Prime Minister adopts every Bondi royal commission recommendation after report flags counter‑terror capability shortcomings
The federal government, under the direction of the prime minister, announced on Thursday that it will implement the complete set of recommendations issued by the Bondi royal commission, a move that directly follows a damning interim finding that the nation’s counter‑terrorism capability "could be improved" and that a separate interim report has simultaneously called for urgent action on a pending gun‑buyback scheme, thereby exposing a pattern of reactive policy‑making that appears to prioritize political optics over pre‑emptive strategic planning.
While the prime minister’s decision to adopt every recommendation may be presented as a decisive corrective measure, the underlying reality, as articulated by the commission, is that critical deficiencies in intelligence sharing, inter‑agency coordination, and resource allocation have persisted for years, suggesting that the current adoption represents a belated acknowledgment of problems that should have been addressed long before the commission was convened, a timing that conveniently aligns with the government's broader narrative of responding to public pressure.

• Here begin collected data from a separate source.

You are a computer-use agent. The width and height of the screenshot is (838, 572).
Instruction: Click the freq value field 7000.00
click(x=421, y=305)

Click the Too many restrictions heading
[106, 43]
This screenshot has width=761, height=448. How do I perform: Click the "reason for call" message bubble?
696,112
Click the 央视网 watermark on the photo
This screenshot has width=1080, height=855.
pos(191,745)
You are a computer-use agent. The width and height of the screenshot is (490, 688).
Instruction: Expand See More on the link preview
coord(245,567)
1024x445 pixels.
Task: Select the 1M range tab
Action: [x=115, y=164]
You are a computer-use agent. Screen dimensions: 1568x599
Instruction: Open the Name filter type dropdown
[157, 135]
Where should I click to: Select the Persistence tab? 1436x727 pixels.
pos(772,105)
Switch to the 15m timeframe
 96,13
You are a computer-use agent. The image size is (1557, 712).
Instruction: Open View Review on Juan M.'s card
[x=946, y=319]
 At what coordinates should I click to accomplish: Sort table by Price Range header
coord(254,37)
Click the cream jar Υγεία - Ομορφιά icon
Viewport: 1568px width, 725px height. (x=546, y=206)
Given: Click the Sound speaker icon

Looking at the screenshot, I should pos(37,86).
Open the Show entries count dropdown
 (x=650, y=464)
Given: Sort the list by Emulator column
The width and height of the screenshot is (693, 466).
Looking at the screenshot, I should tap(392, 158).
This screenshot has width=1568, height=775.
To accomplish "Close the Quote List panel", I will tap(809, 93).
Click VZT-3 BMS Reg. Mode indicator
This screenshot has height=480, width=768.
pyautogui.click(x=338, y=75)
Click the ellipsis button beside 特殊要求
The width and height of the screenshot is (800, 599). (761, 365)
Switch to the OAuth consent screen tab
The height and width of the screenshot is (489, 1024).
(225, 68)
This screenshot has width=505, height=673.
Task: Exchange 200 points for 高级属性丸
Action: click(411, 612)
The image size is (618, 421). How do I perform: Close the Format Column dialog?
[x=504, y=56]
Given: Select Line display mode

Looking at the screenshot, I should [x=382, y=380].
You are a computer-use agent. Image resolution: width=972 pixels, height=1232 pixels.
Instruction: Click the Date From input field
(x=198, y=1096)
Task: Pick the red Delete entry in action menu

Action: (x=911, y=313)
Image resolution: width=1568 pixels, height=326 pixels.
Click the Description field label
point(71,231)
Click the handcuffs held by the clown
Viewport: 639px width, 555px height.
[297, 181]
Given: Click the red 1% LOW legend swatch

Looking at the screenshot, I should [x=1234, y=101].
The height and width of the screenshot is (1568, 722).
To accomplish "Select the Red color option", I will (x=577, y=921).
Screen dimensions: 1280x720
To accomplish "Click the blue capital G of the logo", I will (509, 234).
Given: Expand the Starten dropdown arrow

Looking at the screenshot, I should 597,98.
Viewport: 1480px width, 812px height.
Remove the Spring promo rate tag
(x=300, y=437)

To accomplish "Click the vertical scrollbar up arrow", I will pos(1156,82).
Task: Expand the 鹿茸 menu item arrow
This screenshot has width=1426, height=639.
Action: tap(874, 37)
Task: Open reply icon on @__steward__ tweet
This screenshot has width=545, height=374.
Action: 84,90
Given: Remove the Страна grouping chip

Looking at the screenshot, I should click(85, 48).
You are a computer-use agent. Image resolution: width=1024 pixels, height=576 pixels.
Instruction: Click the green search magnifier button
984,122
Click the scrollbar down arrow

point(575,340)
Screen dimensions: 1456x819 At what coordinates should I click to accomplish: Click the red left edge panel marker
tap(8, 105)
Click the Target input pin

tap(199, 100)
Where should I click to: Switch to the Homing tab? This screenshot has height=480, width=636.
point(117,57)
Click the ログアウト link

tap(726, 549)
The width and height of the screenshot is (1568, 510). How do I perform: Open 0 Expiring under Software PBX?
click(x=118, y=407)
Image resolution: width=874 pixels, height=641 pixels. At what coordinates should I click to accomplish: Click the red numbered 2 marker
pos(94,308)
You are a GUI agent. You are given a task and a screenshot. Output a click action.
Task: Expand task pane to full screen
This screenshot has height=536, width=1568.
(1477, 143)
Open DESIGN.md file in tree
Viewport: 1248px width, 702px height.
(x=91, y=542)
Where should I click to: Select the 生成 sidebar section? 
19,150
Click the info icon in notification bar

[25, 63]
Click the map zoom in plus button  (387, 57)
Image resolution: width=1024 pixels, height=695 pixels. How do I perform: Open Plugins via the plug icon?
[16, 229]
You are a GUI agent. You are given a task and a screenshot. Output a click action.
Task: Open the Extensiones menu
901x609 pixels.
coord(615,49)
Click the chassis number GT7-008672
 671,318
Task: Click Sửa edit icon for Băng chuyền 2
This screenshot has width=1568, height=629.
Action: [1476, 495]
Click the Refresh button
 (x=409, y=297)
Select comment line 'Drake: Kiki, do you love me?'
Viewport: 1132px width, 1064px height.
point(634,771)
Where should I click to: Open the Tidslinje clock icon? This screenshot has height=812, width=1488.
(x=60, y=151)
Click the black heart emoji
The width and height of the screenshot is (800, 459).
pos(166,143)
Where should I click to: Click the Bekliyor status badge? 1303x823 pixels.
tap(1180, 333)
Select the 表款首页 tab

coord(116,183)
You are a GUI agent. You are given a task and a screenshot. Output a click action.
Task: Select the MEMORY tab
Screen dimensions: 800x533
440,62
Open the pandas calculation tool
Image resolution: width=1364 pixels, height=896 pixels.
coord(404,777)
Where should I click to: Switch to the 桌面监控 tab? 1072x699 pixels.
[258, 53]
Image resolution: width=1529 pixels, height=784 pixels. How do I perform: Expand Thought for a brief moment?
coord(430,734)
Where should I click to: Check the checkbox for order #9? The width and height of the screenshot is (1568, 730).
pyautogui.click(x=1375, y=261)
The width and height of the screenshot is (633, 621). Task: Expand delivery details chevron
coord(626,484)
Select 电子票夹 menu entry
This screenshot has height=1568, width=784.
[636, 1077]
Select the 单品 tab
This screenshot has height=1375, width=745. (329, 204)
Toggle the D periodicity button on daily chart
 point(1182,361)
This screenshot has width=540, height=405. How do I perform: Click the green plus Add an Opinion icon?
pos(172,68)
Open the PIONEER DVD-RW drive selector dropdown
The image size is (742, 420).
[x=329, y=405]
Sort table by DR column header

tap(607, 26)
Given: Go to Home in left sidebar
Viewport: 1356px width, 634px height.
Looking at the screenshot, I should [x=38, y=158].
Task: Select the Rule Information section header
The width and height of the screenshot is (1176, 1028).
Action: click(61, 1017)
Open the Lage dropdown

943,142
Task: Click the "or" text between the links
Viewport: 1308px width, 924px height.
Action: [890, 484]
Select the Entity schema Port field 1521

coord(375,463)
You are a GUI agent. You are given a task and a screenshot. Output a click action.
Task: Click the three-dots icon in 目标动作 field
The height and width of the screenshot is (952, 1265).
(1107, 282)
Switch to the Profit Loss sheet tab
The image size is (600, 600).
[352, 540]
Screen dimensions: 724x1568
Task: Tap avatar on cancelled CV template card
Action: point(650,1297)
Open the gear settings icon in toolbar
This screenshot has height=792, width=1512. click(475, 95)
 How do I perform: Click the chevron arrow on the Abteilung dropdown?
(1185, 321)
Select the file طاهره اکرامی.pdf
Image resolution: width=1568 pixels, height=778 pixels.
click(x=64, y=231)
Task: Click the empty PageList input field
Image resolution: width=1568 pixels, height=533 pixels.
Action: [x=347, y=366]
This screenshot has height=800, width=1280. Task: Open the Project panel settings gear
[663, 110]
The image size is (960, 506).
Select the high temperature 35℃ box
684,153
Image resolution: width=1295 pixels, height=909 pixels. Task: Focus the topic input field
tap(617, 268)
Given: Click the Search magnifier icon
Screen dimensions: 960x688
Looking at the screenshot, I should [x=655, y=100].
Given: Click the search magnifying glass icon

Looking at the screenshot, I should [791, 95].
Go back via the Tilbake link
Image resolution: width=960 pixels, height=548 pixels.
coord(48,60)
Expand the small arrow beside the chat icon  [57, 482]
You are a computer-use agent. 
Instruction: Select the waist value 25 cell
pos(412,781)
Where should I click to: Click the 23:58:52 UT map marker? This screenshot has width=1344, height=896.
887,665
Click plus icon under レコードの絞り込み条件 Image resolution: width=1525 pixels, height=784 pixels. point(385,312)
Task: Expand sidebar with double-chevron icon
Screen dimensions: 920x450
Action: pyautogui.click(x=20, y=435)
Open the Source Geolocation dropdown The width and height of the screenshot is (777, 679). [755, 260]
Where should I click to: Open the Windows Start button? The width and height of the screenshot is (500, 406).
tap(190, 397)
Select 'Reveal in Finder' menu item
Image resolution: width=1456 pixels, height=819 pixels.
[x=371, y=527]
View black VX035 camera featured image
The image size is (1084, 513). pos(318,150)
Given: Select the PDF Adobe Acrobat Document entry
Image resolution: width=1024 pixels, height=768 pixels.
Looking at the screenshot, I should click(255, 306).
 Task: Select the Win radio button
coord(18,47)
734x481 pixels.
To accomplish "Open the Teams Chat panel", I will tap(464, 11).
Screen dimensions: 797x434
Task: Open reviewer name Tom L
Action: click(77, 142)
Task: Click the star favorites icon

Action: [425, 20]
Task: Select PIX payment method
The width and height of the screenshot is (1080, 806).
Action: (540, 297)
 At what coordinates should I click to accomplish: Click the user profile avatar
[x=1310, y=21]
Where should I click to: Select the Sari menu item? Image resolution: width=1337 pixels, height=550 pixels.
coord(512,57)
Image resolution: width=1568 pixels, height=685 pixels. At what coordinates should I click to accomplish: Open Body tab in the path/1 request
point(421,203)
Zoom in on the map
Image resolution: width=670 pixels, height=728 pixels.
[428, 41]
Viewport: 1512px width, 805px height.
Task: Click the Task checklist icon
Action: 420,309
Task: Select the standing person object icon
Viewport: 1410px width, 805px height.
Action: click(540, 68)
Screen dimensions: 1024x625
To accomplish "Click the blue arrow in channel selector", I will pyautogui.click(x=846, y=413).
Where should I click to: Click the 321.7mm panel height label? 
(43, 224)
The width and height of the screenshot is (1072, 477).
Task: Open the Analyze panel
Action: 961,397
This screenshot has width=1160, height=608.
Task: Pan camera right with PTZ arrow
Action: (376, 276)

In a related but distinct policy arena, Attorney General Michael Chalmers, speaking to ABC News, acknowledged public calls for a tax on gas exports yet reiterated the government's insistence on securing international fuel supplies amid an oil shock, a stance that underscores a perceived hierarchy of priorities where immediate economic stability is favored over longer‑term fiscal fairness, even as the same administration grapples with intergenerational budget inequities linked to housing and tax policy.
The convergence of these developments—full adoption of a commission's remedial agenda, a postponed but urged gun‑buyback action, and a vocal emphasis on fuel security over taxation reform—collectively illuminates an institutional pattern wherein comprehensive reforms are announced only after external scrutiny forces acknowledgment, thereby revealing a systemic reluctance to anticipate threats or address structural shortcomings proactively.